IEEE Trans Neural Netw Learn Syst. 2017 Aug;28(8):1959-1965. doi: 10.1109/TNNLS.2016.2550532. Epub 2016 Apr 14.
Model adaptation is a key technique that enables a modern automatic speech recognition (ASR) system to adjust its parameters, using a small amount of enrolment data, to the nuances in the speech spectrum due to microphone mismatch in the training and test data. In this brief, we investigate four different adaptation schemes for connectionist (also known as hybrid) ASR systems that learn microphone-specific hidden unit contributions, given some adaptation material. This solution is made possible adopting one of the following schemes: 1) the use of Hermite activation functions; 2) the introduction of bias and slope parameters in the sigmoid activation functions; 3) the injection of an amplitude parameter specific for each sigmoid unit; or 4) the combination of 2) and 3). Such a simple yet effective solution allows the adapted model to be stored in a small-sized storage space, a highly desirable property of adaptation algorithms for deep neural networks that are suitable for large-scale online deployment. Experimental results indicate that the investigated approaches reduce word error rates on the standard Spoke 6 task of the Wall Street Journal corpus compared with unadapted ASR systems. Moreover, the proposed adaptation schemes all perform better than simple multicondition training and comparable favorably against conventional linear regression-based approaches while using up to 15 orders of magnitude fewer parameters. The proposed adaptation strategies are also effective when a single adaptation sentence is available.

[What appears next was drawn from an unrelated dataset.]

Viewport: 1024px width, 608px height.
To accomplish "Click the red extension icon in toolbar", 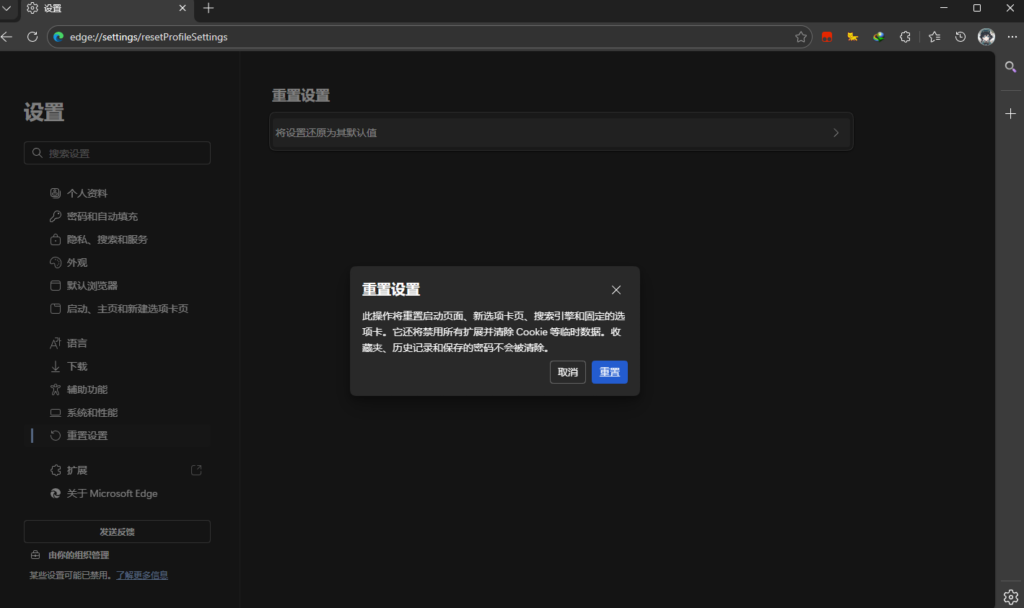I will 827,36.
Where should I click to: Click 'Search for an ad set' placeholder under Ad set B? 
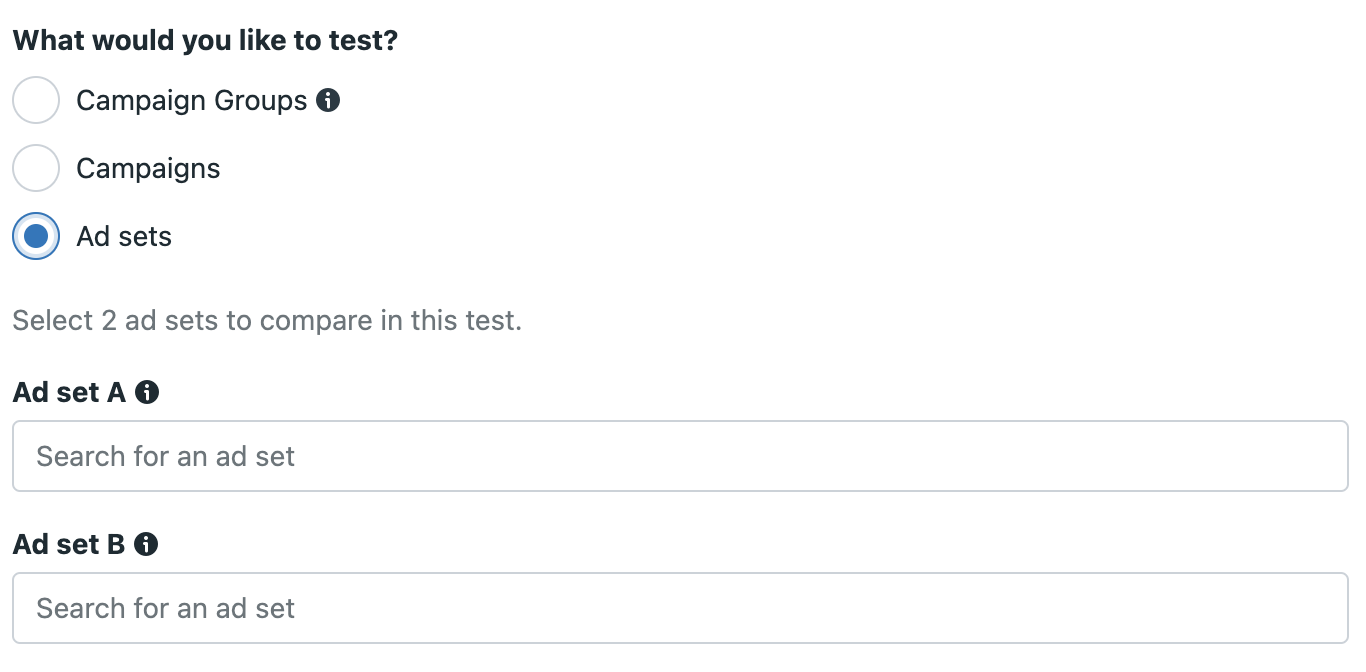click(166, 609)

模型自适应是一种关键技术,它使现代自动语音识别(ASR)系统能够使用少量注册数据,根据训练和测试数据中麦克风不匹配导致的语音频谱细微差别,调整其参数。在本简讯中,我们研究了四种不同的连接主义(也称为混合)ASR 系统的自适应方案,这些方案针对特定于麦克风的隐藏单元贡献进行学习,给定一些自适应材料。通过采用以下方案之一,可以实现这种解决方案:1)使用 Hermite 激活函数;2)在 sigmoid 激活函数中引入偏置和斜率参数;3)为每个 sigmoid 单元注入特定的幅度参数;或 4)结合 2)和 3)。这种简单而有效的解决方案允许将自适应模型存储在小尺寸的存储空间中,这是适合大规模在线部署的深度神经网络自适应算法的一个非常理想的特性。实验结果表明,与未经自适应的 ASR 系统相比,所研究的方法在标准华尔街日报语料库的 Spoke 6 任务上降低了单词错误率。此外,所提出的自适应方案在使用多达 15 个数量级更少的参数的情况下,均优于简单的多条件训练,并可与传统的基于线性回归的方法相媲美。当只有一个自适应句子可用时,所提出的自适应策略也是有效的。